··· Information

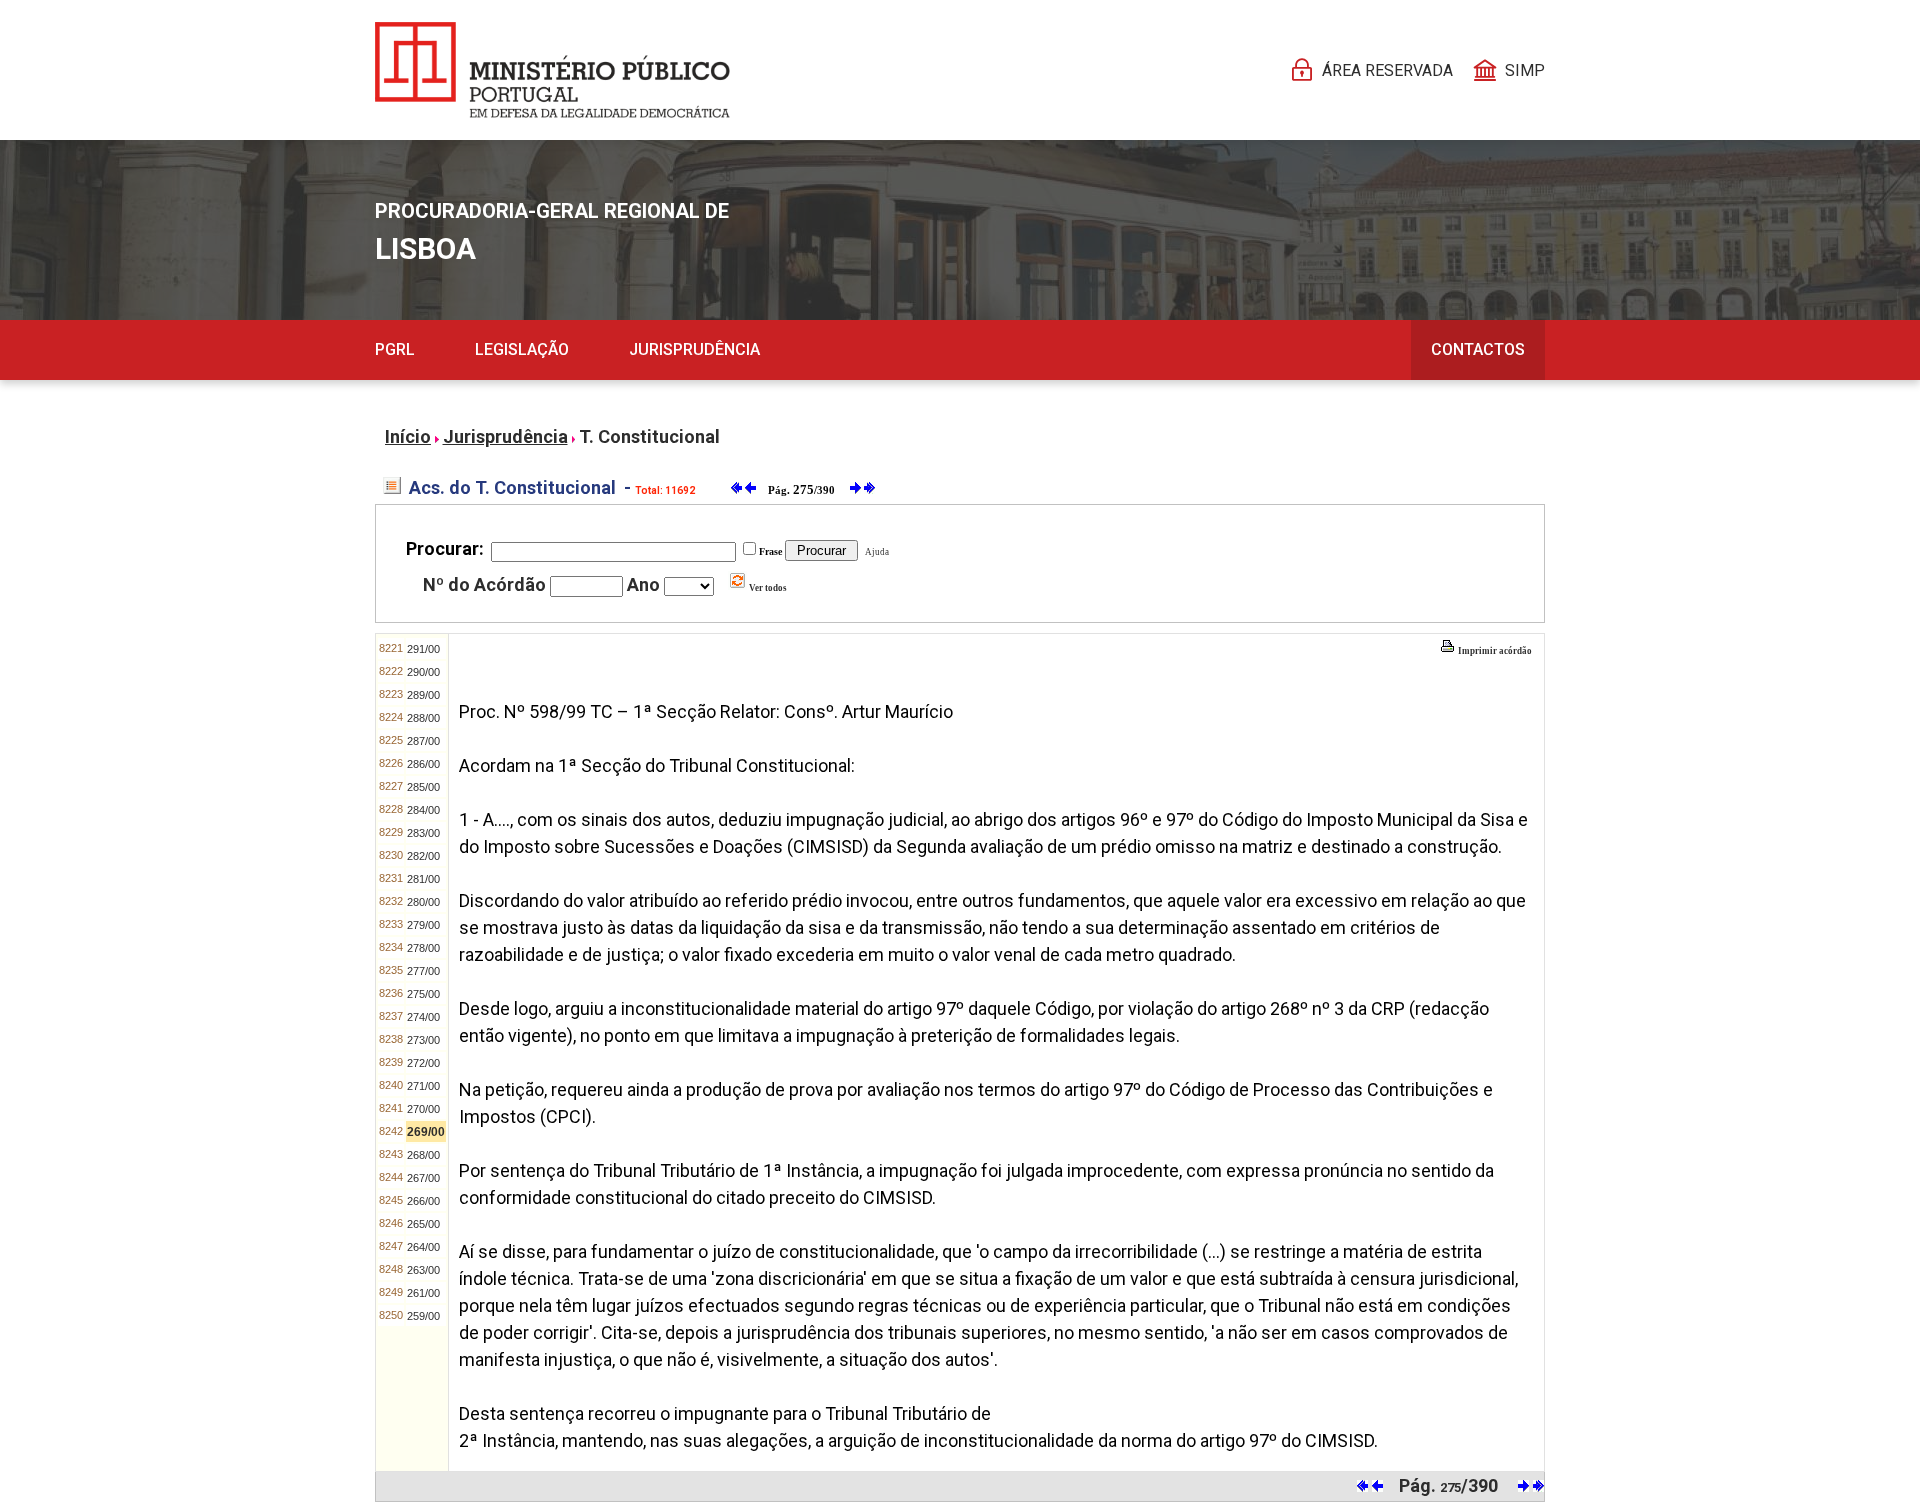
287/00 (423, 741)
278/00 (423, 948)
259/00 (423, 1316)
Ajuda (875, 552)
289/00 (423, 695)
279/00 (423, 925)
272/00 (423, 1063)
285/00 (423, 787)
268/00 (423, 1155)
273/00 (423, 1040)
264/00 (423, 1247)
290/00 (423, 672)
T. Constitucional (649, 436)
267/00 (423, 1178)
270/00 (423, 1109)
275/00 (423, 994)
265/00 (423, 1224)
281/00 (423, 879)
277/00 (423, 971)
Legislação (522, 349)
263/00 (423, 1270)
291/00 (423, 649)
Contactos (1478, 349)
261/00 (423, 1293)
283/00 (423, 833)
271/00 (423, 1086)
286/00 (423, 764)
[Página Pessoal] (552, 70)
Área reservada (1387, 70)
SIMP (1525, 70)
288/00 (423, 718)
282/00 (423, 856)
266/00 (423, 1201)
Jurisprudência (694, 349)
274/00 (423, 1017)
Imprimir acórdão (1494, 651)
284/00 (423, 810)
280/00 (423, 902)
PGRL (395, 349)
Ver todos (767, 588)
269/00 (426, 1132)
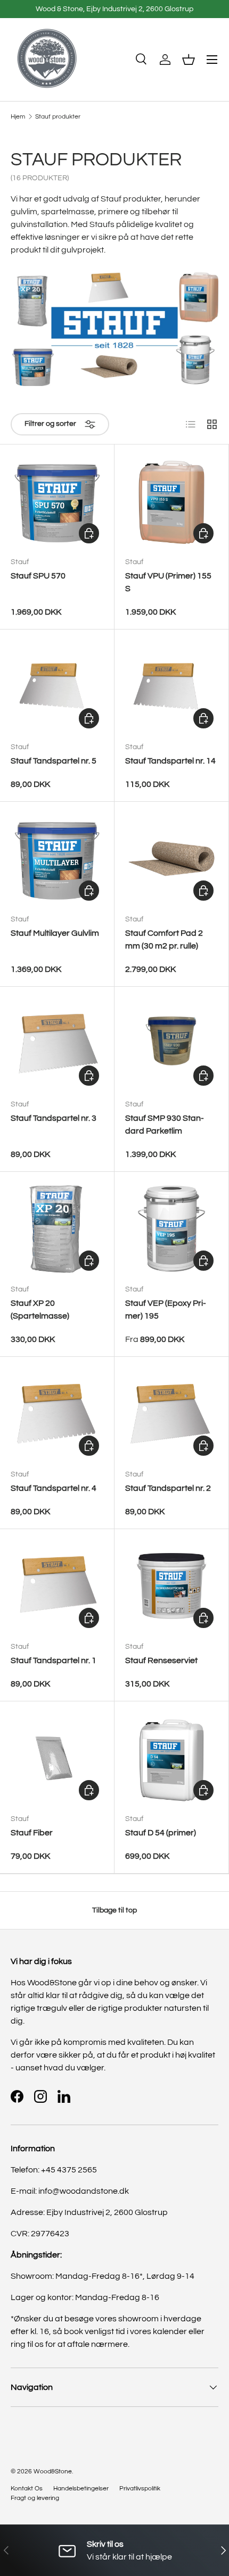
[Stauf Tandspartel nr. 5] (57, 686)
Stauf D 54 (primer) (160, 1832)
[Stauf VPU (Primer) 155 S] (171, 501)
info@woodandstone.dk (83, 2191)
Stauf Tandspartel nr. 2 (168, 1488)
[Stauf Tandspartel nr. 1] (57, 1586)
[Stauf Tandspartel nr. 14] (171, 686)
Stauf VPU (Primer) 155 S (168, 582)
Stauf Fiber (32, 1832)
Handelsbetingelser (81, 2488)
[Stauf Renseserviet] (171, 1586)
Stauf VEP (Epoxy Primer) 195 (165, 1309)
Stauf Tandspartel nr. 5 (53, 761)
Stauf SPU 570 (38, 576)
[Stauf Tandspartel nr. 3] (57, 1043)
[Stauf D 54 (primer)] (171, 1758)
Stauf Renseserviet (161, 1660)
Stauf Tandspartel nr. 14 (170, 761)
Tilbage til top (114, 1910)
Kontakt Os (27, 2488)
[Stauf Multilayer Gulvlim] (57, 858)
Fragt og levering (35, 2498)
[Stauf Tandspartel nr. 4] (57, 1413)
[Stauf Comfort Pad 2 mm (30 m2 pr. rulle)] (171, 858)
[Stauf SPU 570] (57, 501)
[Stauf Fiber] (57, 1758)
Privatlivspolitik (139, 2488)
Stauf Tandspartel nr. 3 (53, 1118)
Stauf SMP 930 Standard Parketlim (164, 1124)
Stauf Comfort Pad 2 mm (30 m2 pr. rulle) (164, 939)
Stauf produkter (57, 117)
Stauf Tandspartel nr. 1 (53, 1660)
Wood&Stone (53, 2471)
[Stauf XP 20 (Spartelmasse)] (57, 1228)
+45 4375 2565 (69, 2170)
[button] (188, 59)
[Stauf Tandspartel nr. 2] (171, 1413)
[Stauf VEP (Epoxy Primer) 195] (171, 1228)
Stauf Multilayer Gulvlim (55, 933)
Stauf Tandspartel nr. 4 (53, 1488)
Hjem (18, 117)
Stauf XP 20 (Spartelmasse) (40, 1309)
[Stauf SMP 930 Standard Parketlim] (171, 1043)
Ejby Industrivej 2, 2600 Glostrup (107, 2212)
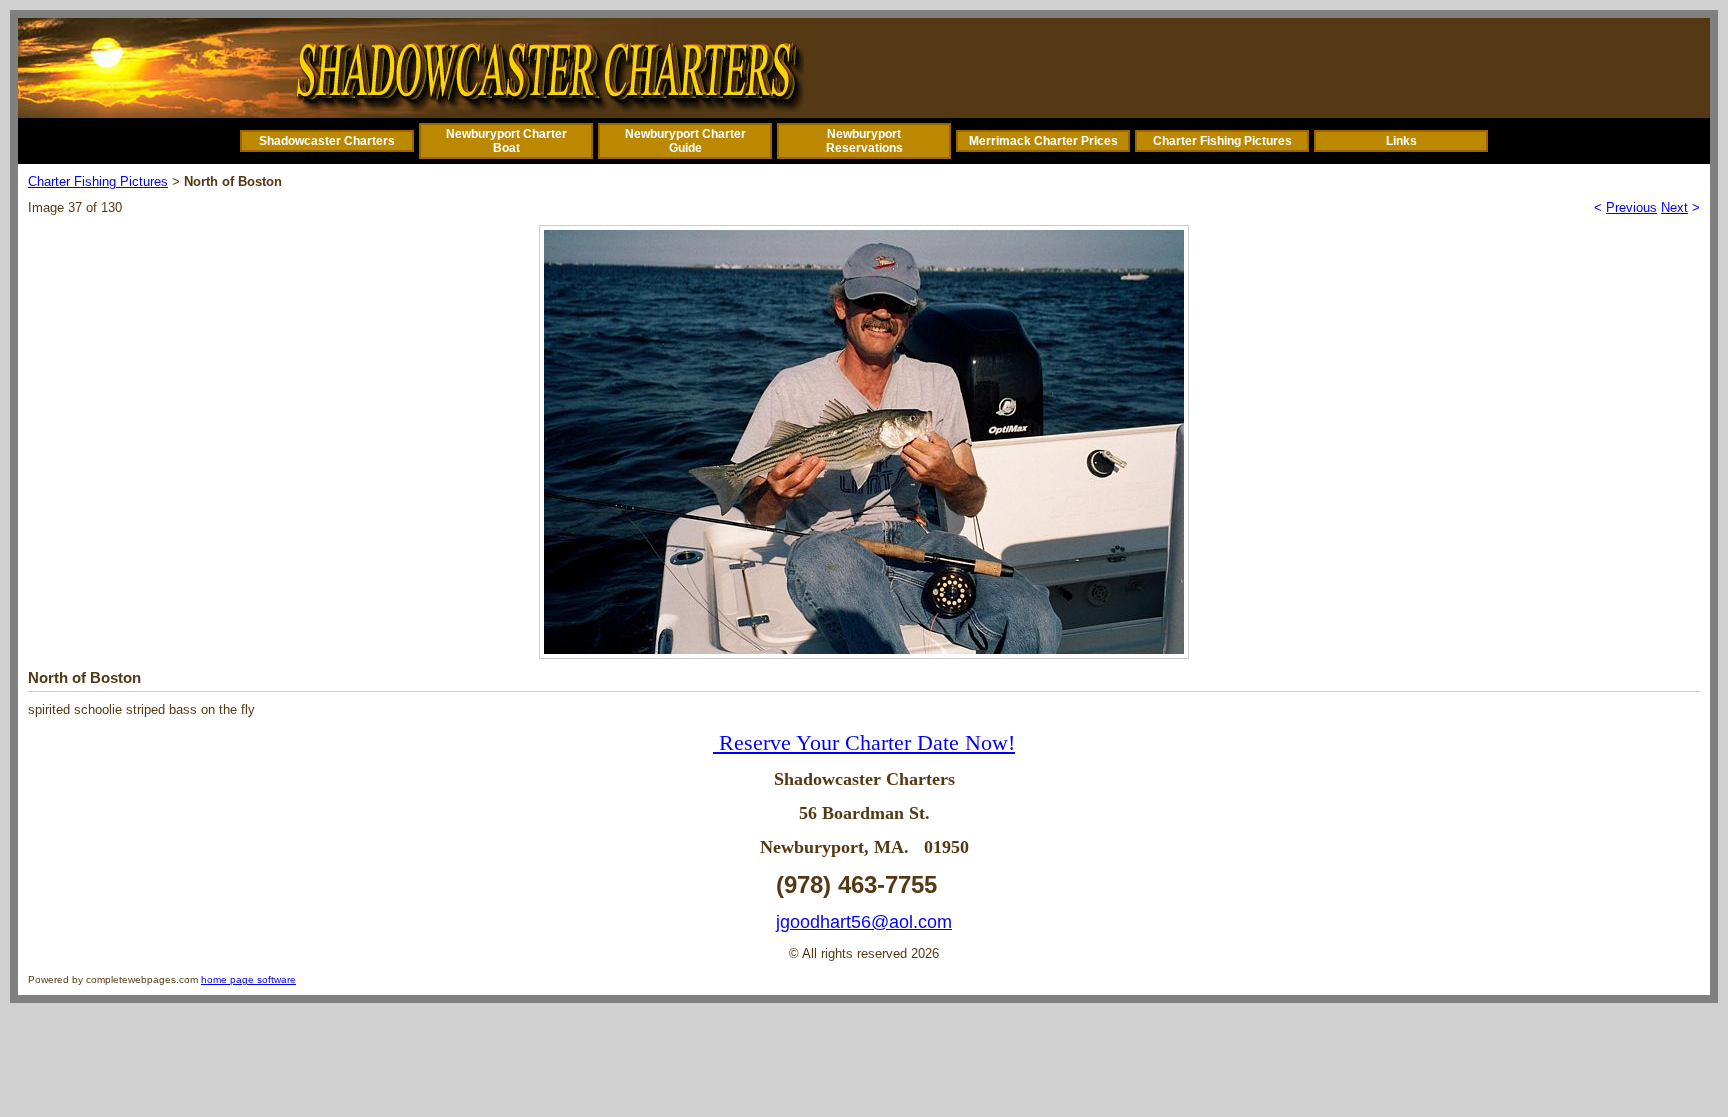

······

◆ **Work task**:
The answer should consist of every line above in which "Tandspartel" appears.

◆ **Output below**:
[Stauf Tandspartel nr. 5] (57, 686)
Stauf Tandspartel nr. 2 (168, 1488)
[Stauf Tandspartel nr. 1] (57, 1586)
[Stauf Tandspartel nr. 14] (171, 686)
Stauf Tandspartel nr. 5 (53, 761)
[Stauf Tandspartel nr. 3] (57, 1043)
Stauf Tandspartel nr. 14 (170, 761)
[Stauf Tandspartel nr. 4] (57, 1413)
Stauf Tandspartel nr. 3 (53, 1118)
Stauf Tandspartel nr. 1 (53, 1660)
[Stauf Tandspartel nr. 2] (171, 1413)
Stauf Tandspartel nr. 4 (53, 1488)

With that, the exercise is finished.